*** TEKSTFRAGMENT ***
De rechtbank verwerpt ten slotte de stelling van Amstelside c.s. dat sprake is van een “beletten van vervulling” in de zin van artikel 6:23 BW. Er is geen sprake van een voorwaardelijke verbintenis, waarvan de vervulling door de gemeente is belet.
De stelling voorts dat de gemeente onrechtmatig heeft gehandeld door niet voortvarend te handelen, wordt als onvoldoende onderbouwd verworpen.
De stellingen van Amstelside c.s. ten slotte dat sprake zou zijn van een onaanvaardbare doorkruising of misbruik van bevoegdheid, worden eveneens verworpen. Die stellingen zijn onbegrijpelijk, terwijl de onderbouwing van de stellingen – dat de gemeente later, bij het uitgeven van de grond in erfpacht, een nauwere definitie van de term “bouwrijp” is overeengekomen – ook feitelijk onjuist is. In de bouwenvelopovereenkomsten is voor de definitie van de term reeds verwezen naar de Terreinspecificatie, die ook deel uitmaakt van de erfpachtovereenkomsten.
(ii) 10 kV-leidingen
5.11.
AM heeft primair gesteld dat de gemeente is tekortgeschoten in de nakoming van de bouwenvelopovereenkomst, omdat het erfpachtperceel in verband met de (afwijkende ligging van de) 10 kV-leidingen niet bouwrijp aan haar is uitgegeven, althans niet de eigenschappen had die AM op grond van de bouwenvelopovereenkomst mocht verwachten. Gelet op de specifieke status van de bouwenvelop dient de gemeente ervoor in te staan dat het door haar voorgeschreven bouwplan zonder meer kan worden uitgevoerd, aldus AM. Daarnaast is de gemeente tekortgeschoten door onjuiste informatie te verstrekken omtrent de 10 kV-leidingen. Subsidiair heeft AM gesteld dat de gemeente onrechtmatig heeft gehandeld, door AM met betrekking tot de 10 kV-leidingen van onjuiste informatie te voorzien. De leidingen bleken niet zoals door de gemeente weergegeven op 3,8 meter, maar op 2,1 meter afstand van de rooilijn te liggen. In het PPA-overleg is blijkens een verslag van 15 september 2005 (rechtsoverweging 3.3.1) besproken dat de kans groot is dat de leidingen langs de Spaklerweg verplaatst moeten worden, welke informatie de gemeente niet heeft gedeeld met AM. Tot slot heeft AM zich meer subsidiair op het standpunt gesteld dat de bouwenvelopovereenkomst onder invloed van dwaling tot stand is gekomen. Zij had een verkeerde voorstelling van zaken, veroorzaakt door een onjuiste mededeling van de gemeente (artikel 6:228 lid 1 onder a BW) althans door het schenden van de mededelingsplicht door de gemeente (artikel 6:228 lid 1 onder b BW).
***
(OPDRACHTEN)
A) Op welke afstand van de rooilijn bleken de 10 kV-leidingen volgens het tekstfragment werkelijk te liggen?
B) Herhaal letterlijk het deel van het tekstfragment vanaf "De rechtbank verwerpt" tot en met "onvoldoende onderbouwd verworpen.".
De gegevens hierna komen uit een andere bron dan het tekstfragment.
*** GETOONDE GEGEVENS ***
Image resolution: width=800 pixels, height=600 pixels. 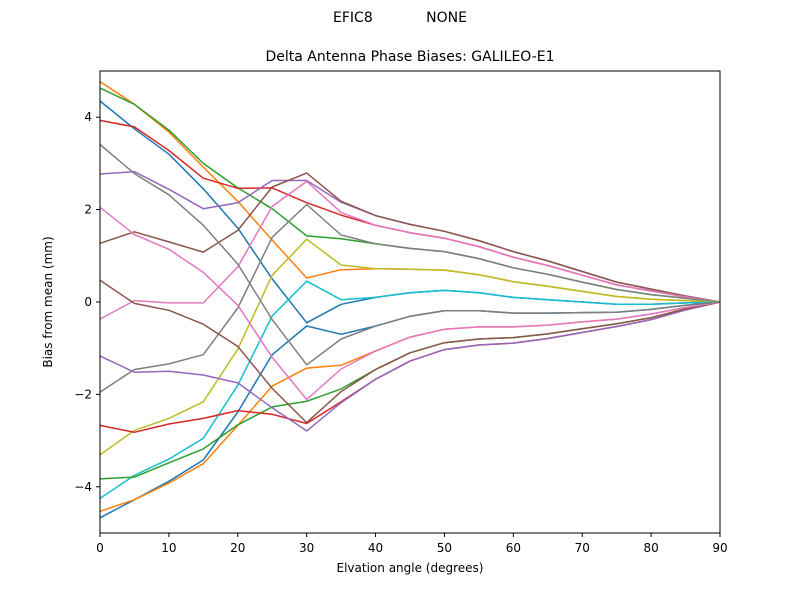 I want to click on x-tick-label: 0, so click(x=100, y=548).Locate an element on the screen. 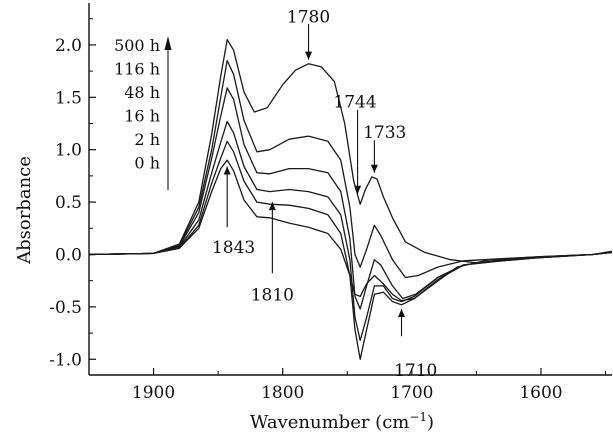  y-tick-label: 1.0 is located at coordinates (68, 151).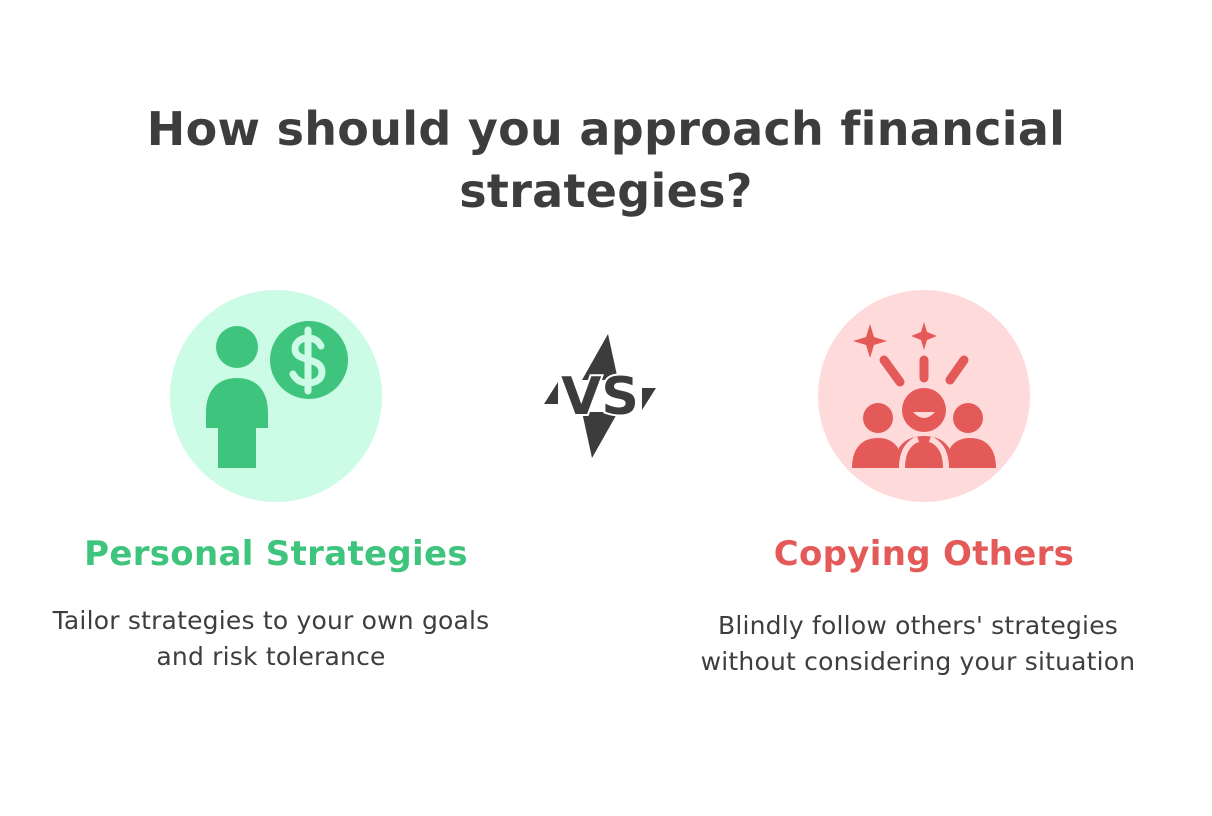  I want to click on vs-label: VS, so click(600, 397).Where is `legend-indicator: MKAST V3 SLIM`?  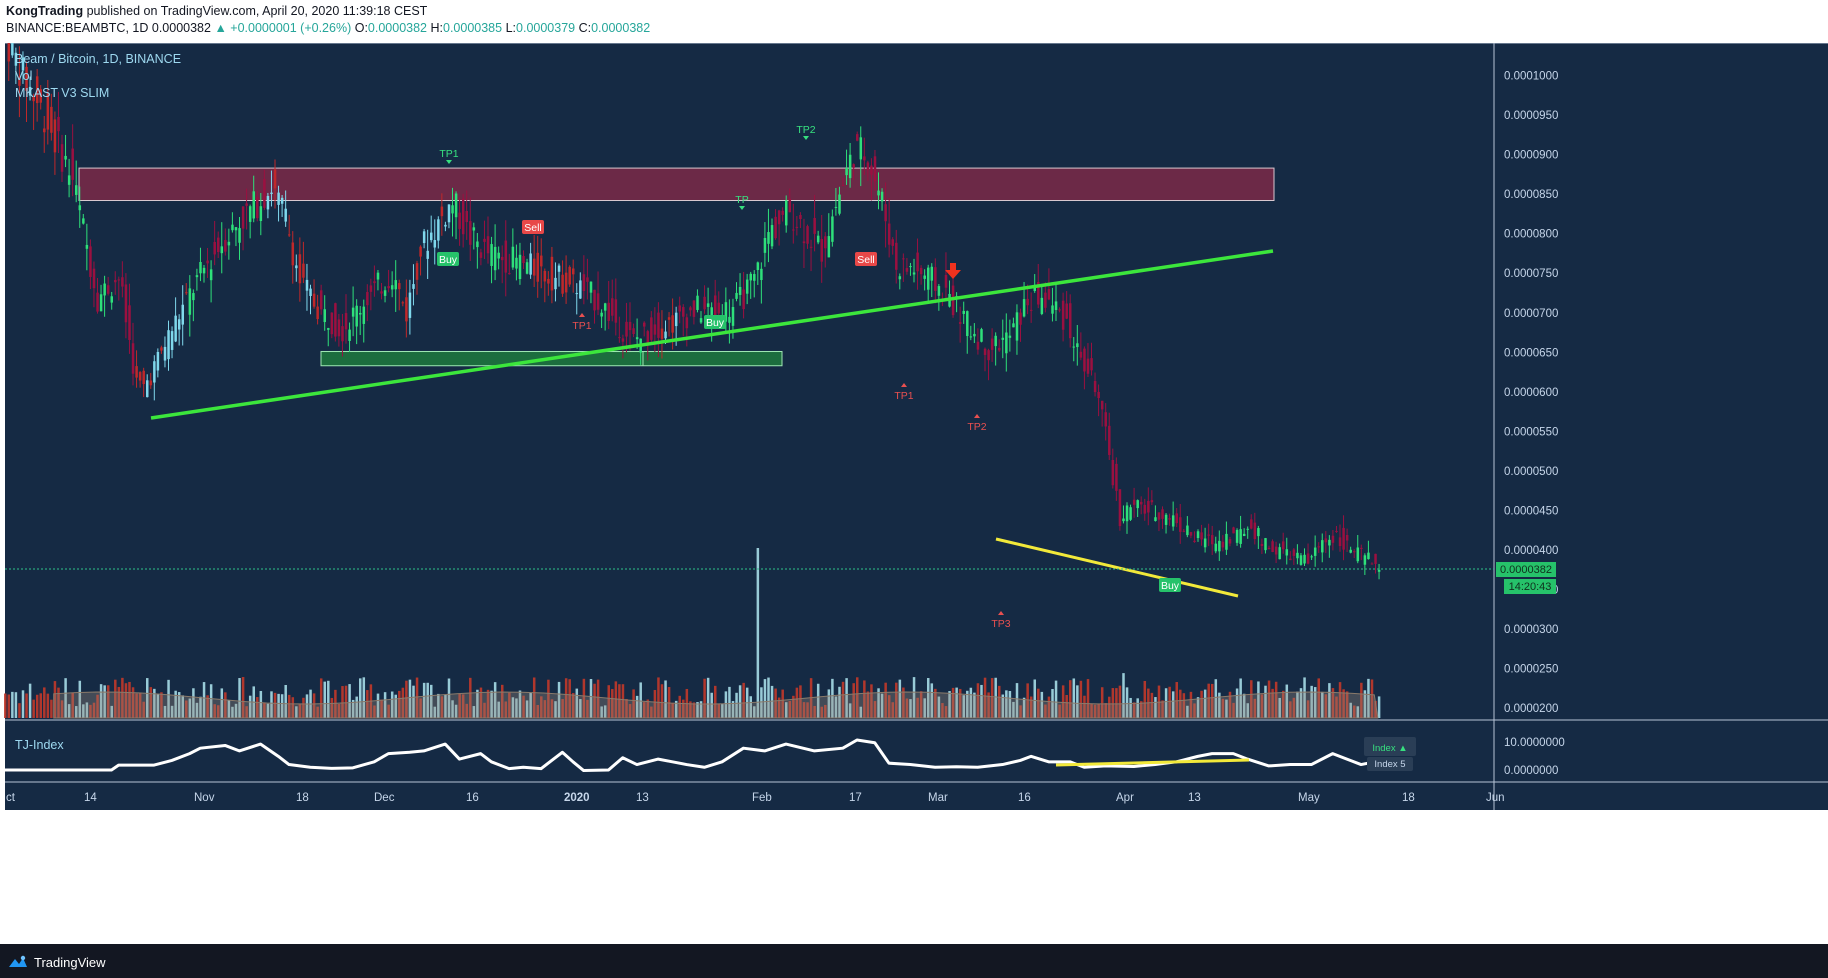 legend-indicator: MKAST V3 SLIM is located at coordinates (62, 93).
***
(OPLOSSINGEN)
A) Op 2,1 meter afstand van de rooilijn.

B)
De rechtbank verwerpt ten slotte de stelling van Amstelside c.s. dat sprake is van een “beletten van vervulling” in de zin van artikel 6:23 BW. Er is geen sprake van een voorwaardelijke verbintenis, waarvan de vervulling door de gemeente is belet.
De stelling voorts dat de gemeente onrechtmatig heeft gehandeld door niet voortvarend te handelen, wordt als onvoldoende onderbouwd verworpen.